National Occupational Standards for Management and Leadership
This checklist has relevance to the following standards:
B: Providing direction, unit1
TQM is a style of managing which gives everyone in the organisation responsibility for delivering quality to the final customer, quality being described as 'fitness for purpose' or as 'delighting the customer'. TQM views each task in the organisation as fundamentally a process which is in a customer/supplier relationship with the next process. The aim at each stage is to define and meet the customer's requirements in order to maximise the satisfaction of the final consumer at the lowest possible cost.
1. Establish a planning team
You will need a quality team to drive through the changes. In a small organisation this will be the senior management team; in a larger one, it will comprise senior managers representing the major functions. Include known sceptics or mavericks in the team and ensure that minority views are represented.
2. Assess the need to change
Consider the competitive position of the organisation. Establish who your key customers are and find out what they expect of you: don't assume that you are currently meeting all their requirements. Finding out what customers need is a continuous, not a one-off, process. Establish how other groups--suppliers, competitors and employees--view the quality of your product/service.
3. Define the vision
Draw up a vision statement defining where the organisation wants to be in terms of serving its customers: this vision must be stretching but attainable. Define the principles and values which underpin the vision. Use other organisations as a model but make sure the statement reflects your culture and circumstances.
4. Define the standard of service you aim to provide
Translate the vision into realistic outcomes. Establish what customers, suppliers and employees expect the organisation to deliver in quality of product/service.
5. Review how you are currently failing to meet standards
There may often be a large gap between customer expectations and reality. Establish the reasons for this across the organisation. Key ones are: external constraints, being let down by suppliers and internal inefficiencies. It can happen that customers expect too little--you need to assess their needs, not only their overt wishes.
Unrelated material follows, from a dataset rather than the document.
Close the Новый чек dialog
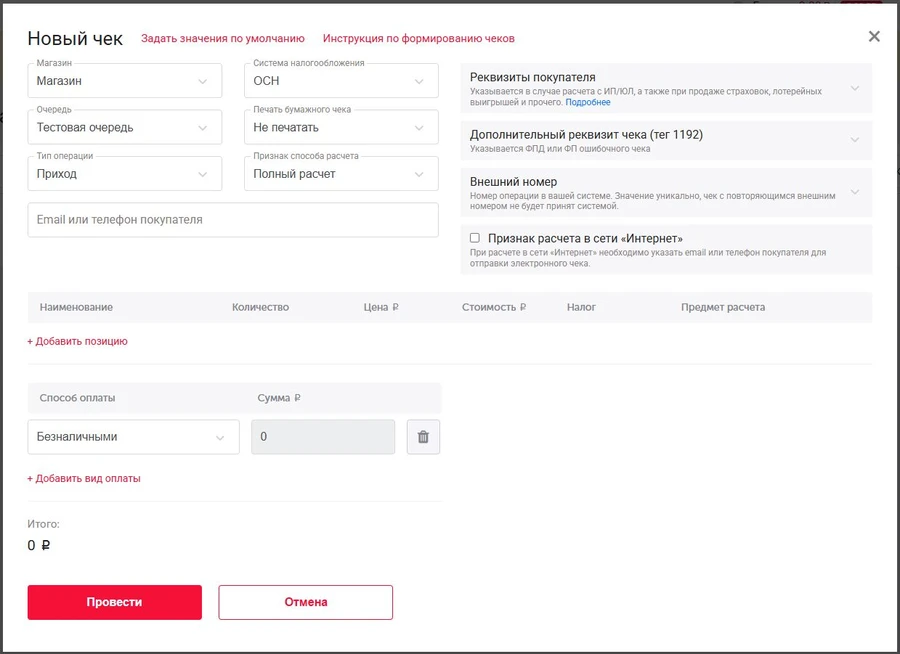The height and width of the screenshot is (654, 900). [x=874, y=37]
6. Conduct an assessment of current levels of waste
Quantify the quality failures by securing from heads of departments an assessment of current levels of waste. Ensure they involve all employees in the assessment. Collect data as widely as possible, cost the results and present the findings to the senior management team.
7. Establish the current cost of waste
Work out how much is currently spent on rectifying internal failure (for example, reworking of below quality goods) and external failure (for example handling customer complaints). Include appraisal costs--the time and money spent on inspection and checking.
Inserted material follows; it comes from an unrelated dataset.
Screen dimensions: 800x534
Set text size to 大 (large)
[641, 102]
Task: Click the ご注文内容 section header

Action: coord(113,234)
8. Decide whether to go for third party certification
You need to decide whether to include a quality management system in your initiative. This will lead to third party certification (such as BS EN ISO 9000).
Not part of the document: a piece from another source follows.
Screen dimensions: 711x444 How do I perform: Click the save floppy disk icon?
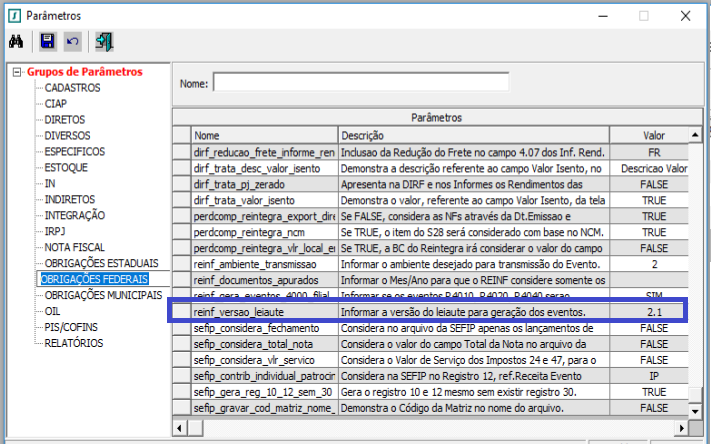[47, 42]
This may gain recognition from customers and suppliers or even be demanded by them.
9. Draw up your quality strategy
Use the results of the waste audit to draw up your quality strategy, covering:
* the goals of the strategy, including a revised statement of your mission
* the systems and tools needed to change processes
* the cultural changes needed to create the right environment for quality
* details of the resources that can be applied
* the time frames.
Secure senior management approval for the plan.
10. Draw up an action plan for change
Organisational culture will be a critical factor in the success or failure of the initiative. Strong and effective teams are essential, so plan for the introduction or strengthening of team-based working as appropriate.
11. Establish an education and training programme
Some staff will need in-depth training, others will need less, but everyone should be given a thorough introduction to, and familiarisation with what TQM means. Conduct an analysis of training needs in relation to TQM and cost the additional training required. This will need to be offset against the expected productivity gains. Plan for:
* general induction and training of all employees in the principles of TQM
* development of managers, supervisors and team leaders in the 'soft' skills needed to implement TQM
* job specific training in new techniques associated with TQM
* additional training in customer relations.
An external trainer or facilitator is almost always essential, especially in the early stages.
12. Opportunities and priorities for improvement
Set priorities for the introduction of TQM. Select key processes for early analysis and improvement. Do not start with more than three processes at the most. Choose at least one that is likely to demonstrate quick returns in business performance.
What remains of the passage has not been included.